The Queens, Knights, and Kings each take one sign per element. For example, the Queen of Wands carries Aries-Pisces energy at the cusp, the King of Cups holds Aquarius-Pisces water, and the Knight of Swords charges with Taurus-Gemini air. The pattern overlaps neighbouring signs deliberately, reflecting the blended nature of personality.
The Pages (or Princesses) are treated as elemental rather than tied to a single sign, representing the raw, earthy root of each suit.
In practice, this means a court card can point to a person — often described by their sun sign or temperament — or to a facet of the querent themselves. Reading them through the tarot zodiac lens turns vague "someone is coming" guesses into grounded, recognisable character sketches.

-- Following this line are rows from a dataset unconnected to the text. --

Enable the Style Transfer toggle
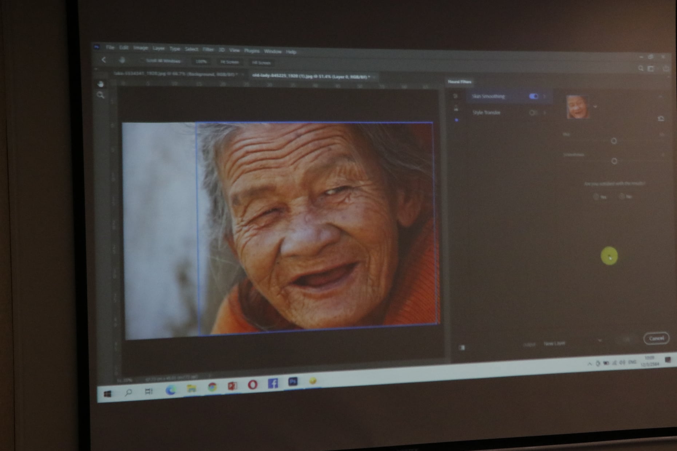The width and height of the screenshot is (677, 451). pos(533,113)
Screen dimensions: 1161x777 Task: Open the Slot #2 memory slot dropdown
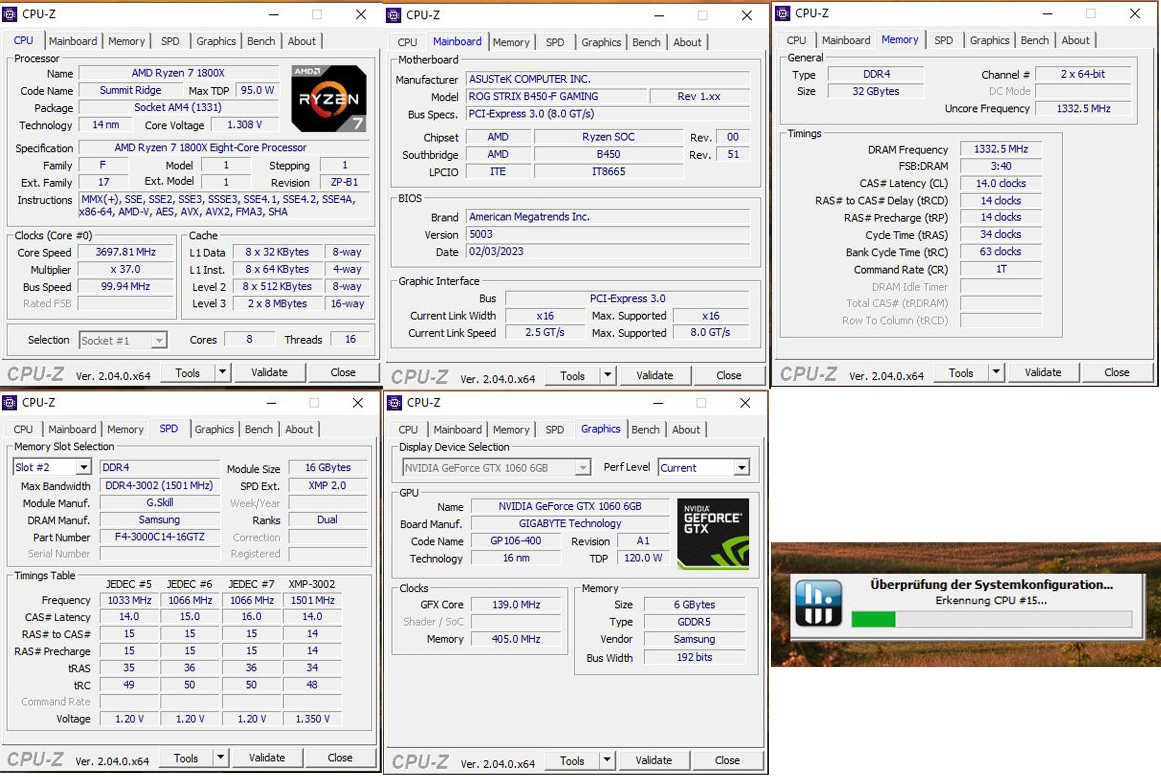pos(84,467)
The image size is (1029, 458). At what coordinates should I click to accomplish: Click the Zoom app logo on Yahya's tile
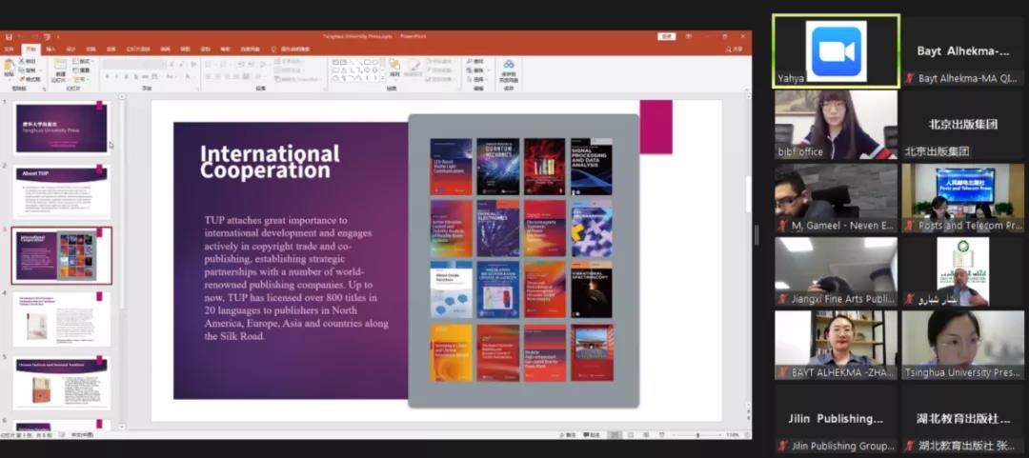point(835,51)
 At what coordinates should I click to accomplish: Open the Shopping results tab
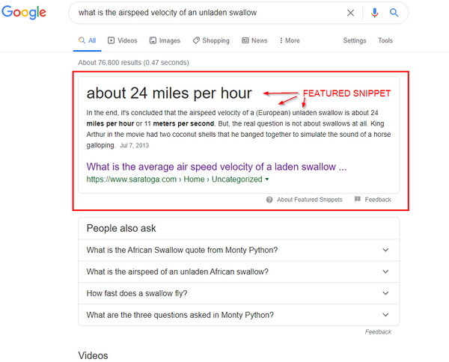point(210,40)
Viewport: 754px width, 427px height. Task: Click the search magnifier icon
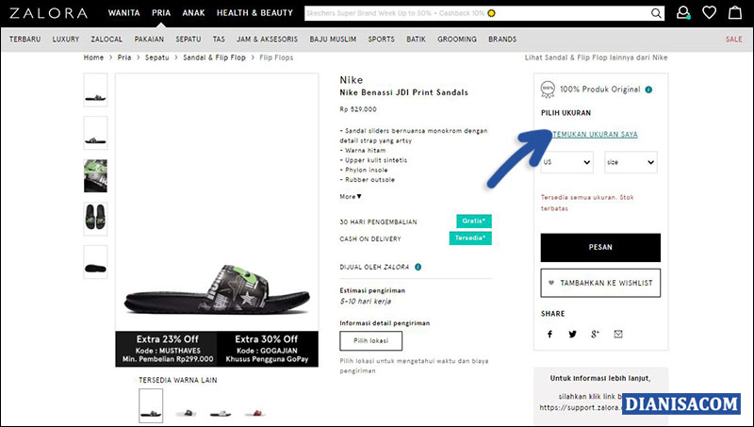tap(656, 14)
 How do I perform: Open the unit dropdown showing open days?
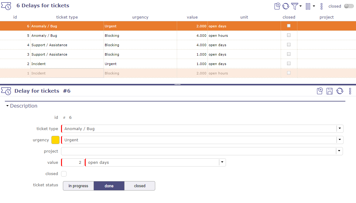(x=222, y=162)
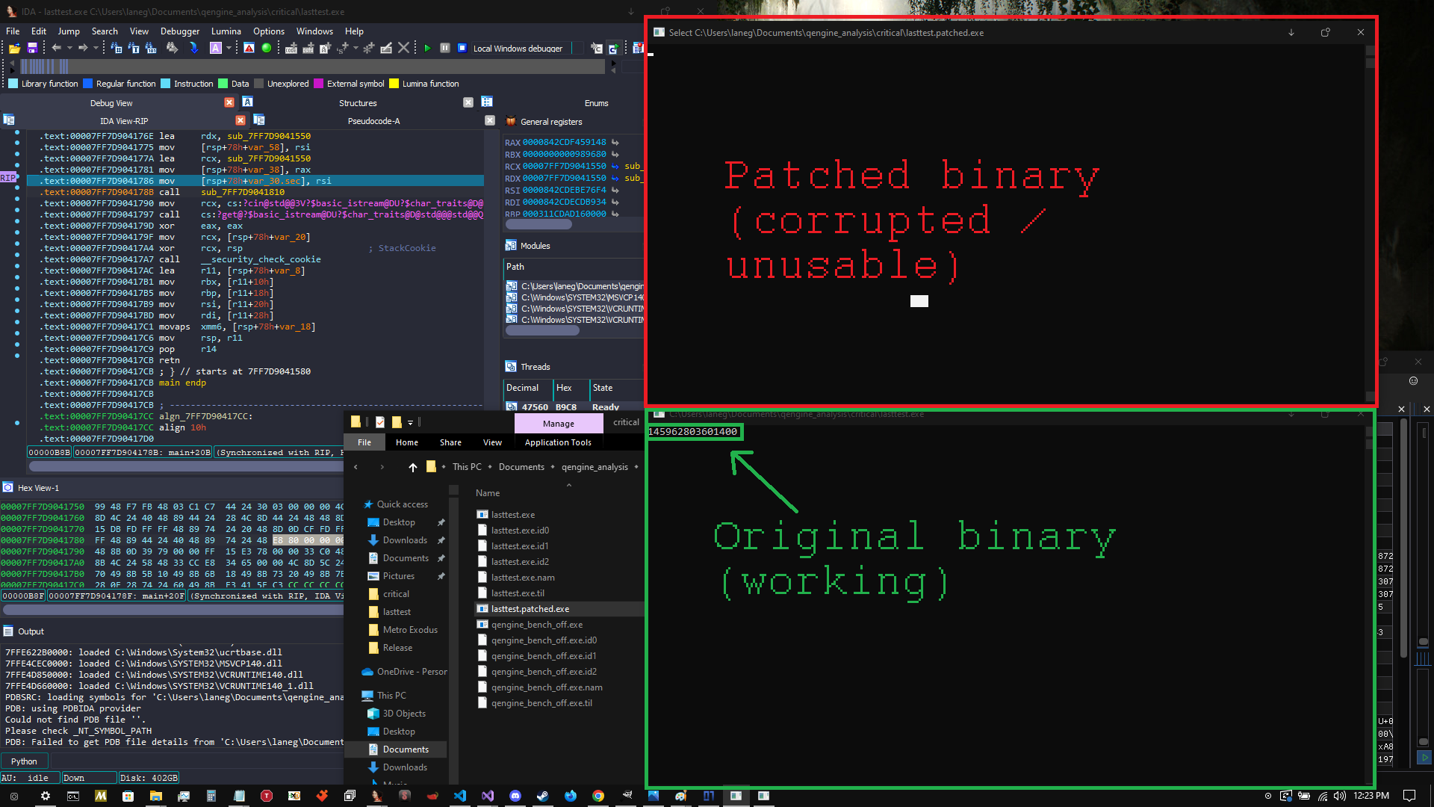Select lasttest.patched.exe in file list
Viewport: 1434px width, 807px height.
tap(530, 609)
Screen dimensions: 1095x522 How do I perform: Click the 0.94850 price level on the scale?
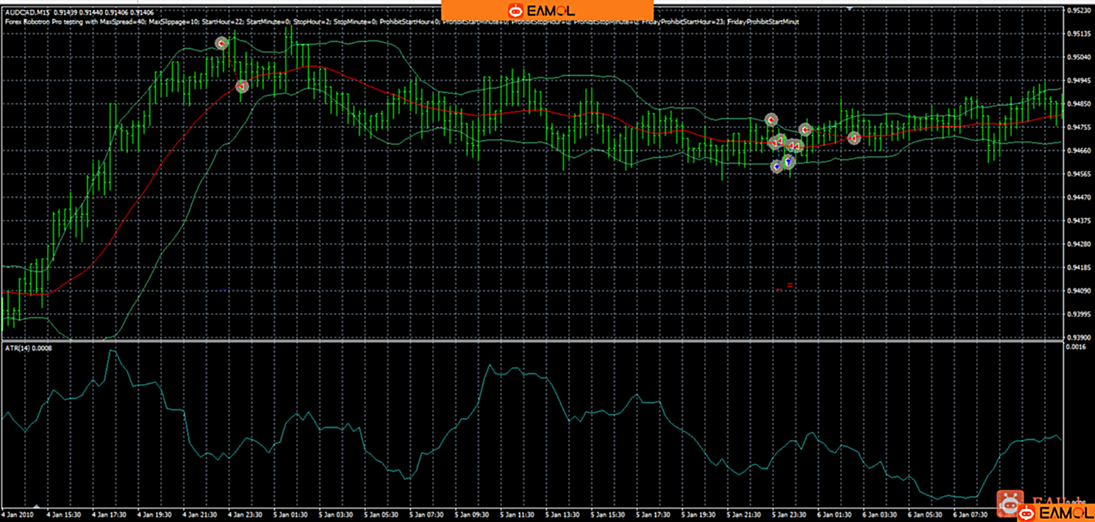(x=1079, y=103)
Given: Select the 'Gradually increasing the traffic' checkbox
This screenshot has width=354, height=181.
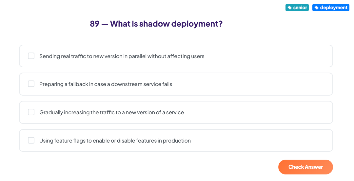Looking at the screenshot, I should tap(31, 112).
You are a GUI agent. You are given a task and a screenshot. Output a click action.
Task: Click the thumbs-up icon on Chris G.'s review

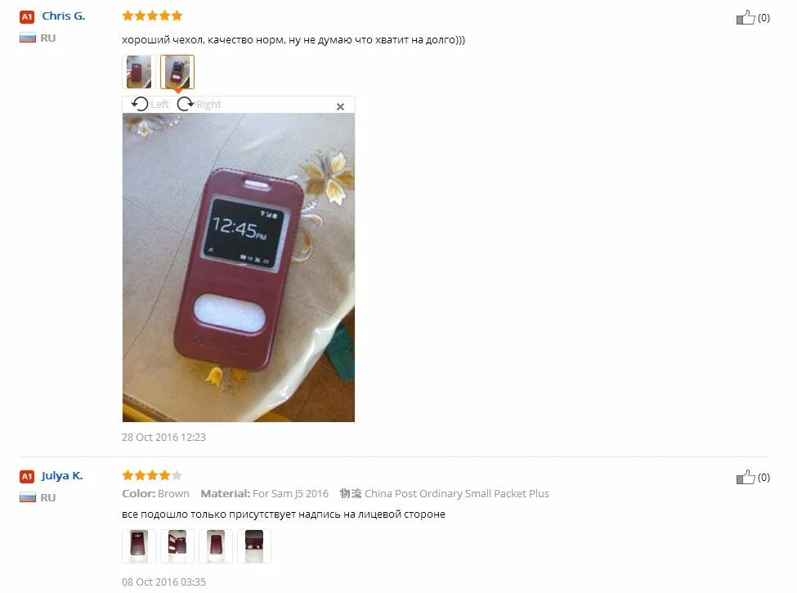coord(746,18)
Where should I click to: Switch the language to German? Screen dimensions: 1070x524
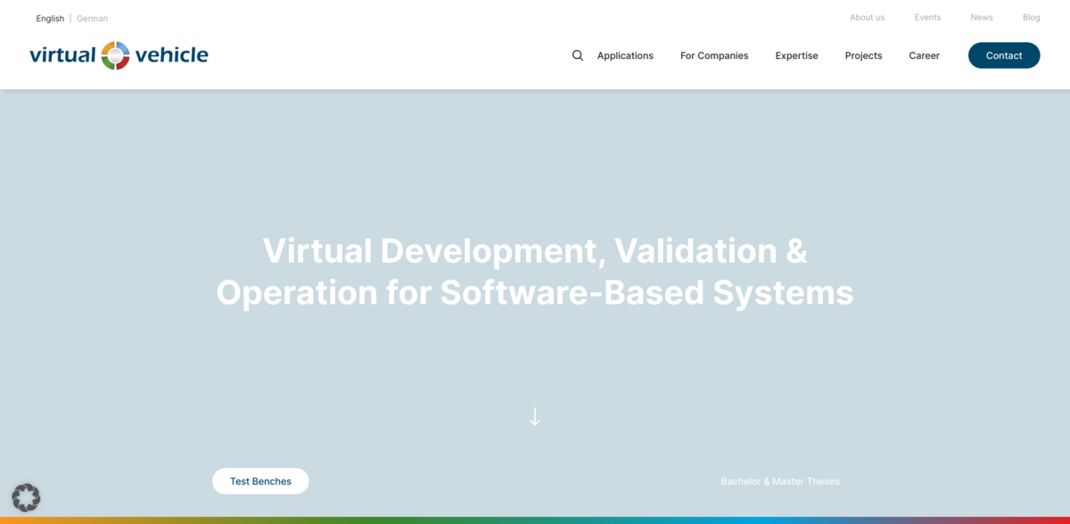point(92,18)
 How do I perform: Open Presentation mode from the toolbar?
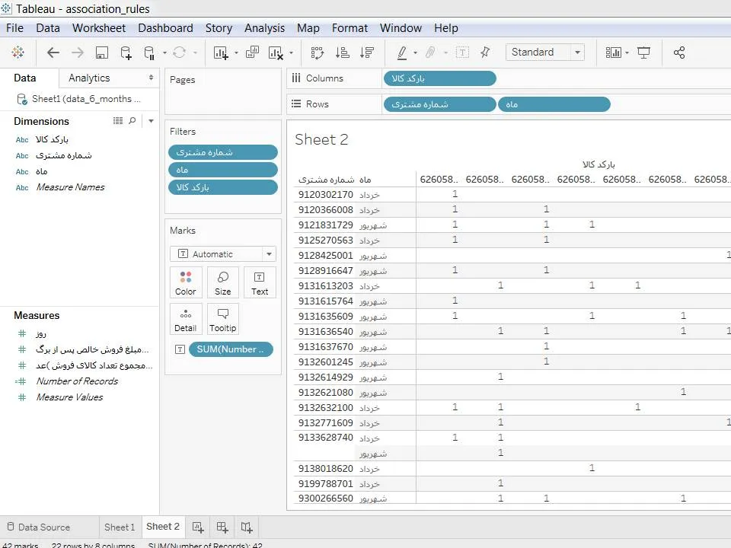644,53
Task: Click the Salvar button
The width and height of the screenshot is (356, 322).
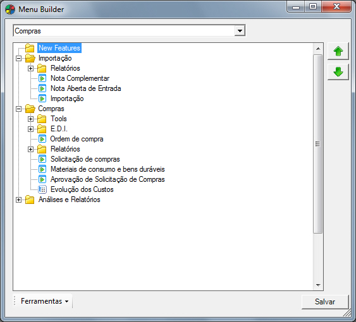Action: [x=325, y=302]
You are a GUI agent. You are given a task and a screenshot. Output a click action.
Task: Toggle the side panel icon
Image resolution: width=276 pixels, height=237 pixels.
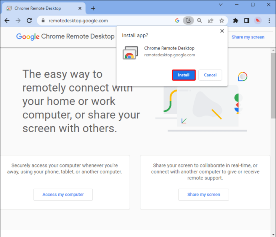click(x=247, y=20)
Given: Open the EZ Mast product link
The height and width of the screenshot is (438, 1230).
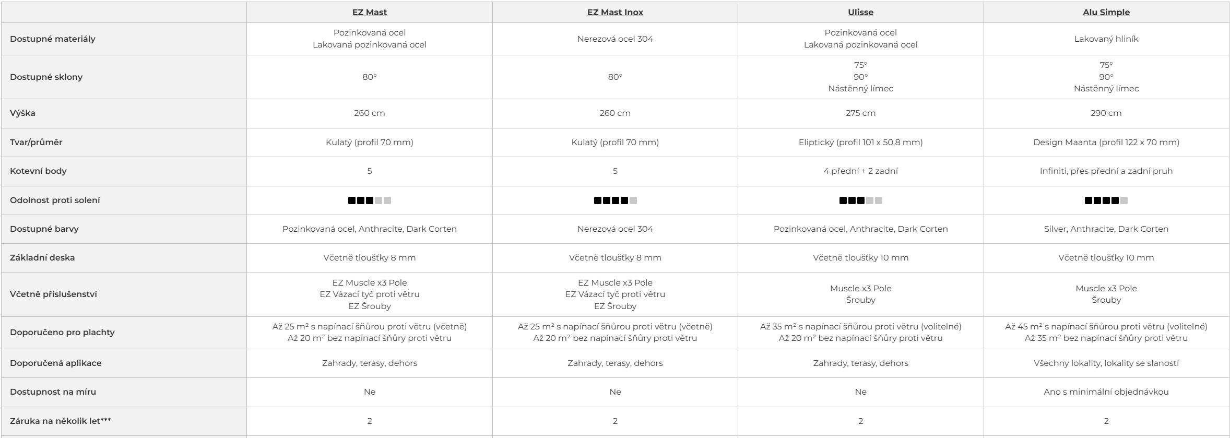Looking at the screenshot, I should (x=370, y=13).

Decans and the Minor Arcana
The decans are astrology's fine print, and they unlock the numbered Minor Arcana. Each zodiac sign is divided into three ten-degree segments called decans, giving thirty-six in total — exactly the number of Minor Arcana cards from the Twos through the Tens.
The Golden Dawn assigned one decan to each of these thirty-six cards, layering a planet onto a sign. The Five of Pentacles, for instance, is Mercury in Taurus — practical thinking under material strain. The Ten of Cups is Mars in Pisces, the energetic peak of emotional fulfilment.
- Threes, Fours, and so on each sit in a precise planet-in-sign slot.
- The Aces stand apart, representing the pure element and the root of the suit.
You do not need to memorise all thirty-six to benefit. Even knowing that the Nine of Swords is Mars in Gemini — anxious thoughts driven hard — adds texture. For students learning tarot açılımları and decan structure together, this is where the two systems lock into precise alignment.
Using astrology to deepen a reading
Astrology turns a tarot reading from a snapshot into a story with timing. Once you know the correspondences, you can ask sharper questions and notice patterns a purely pictorial read would miss.
Start simply. Glance at the elemental balance: which suit dominates, which is absent? Then look for resonance with the querent's chart — if their sun sign's card appears, it often marks the matter as personal and central. You can also use the planetary and decan links to sense timing: cards tied to fast planets like Mercury or Mars suggest things moving quickly; Saturn-linked cards (The World, the Threes of the earthy decans) suggest slow, structural change.
- Note the dominant element for overall mood.
- Watch for the querent's own sign-card surfacing.
- Use planetary speed as a loose timing hint, never a deadline.
Hold it all lightly. This practice is for tarot astroloji reflection and self-insight — it offers perspective, not certainty, and never replaces medical, legal, or financial advice. The sky describes the season; you still choose how to plant.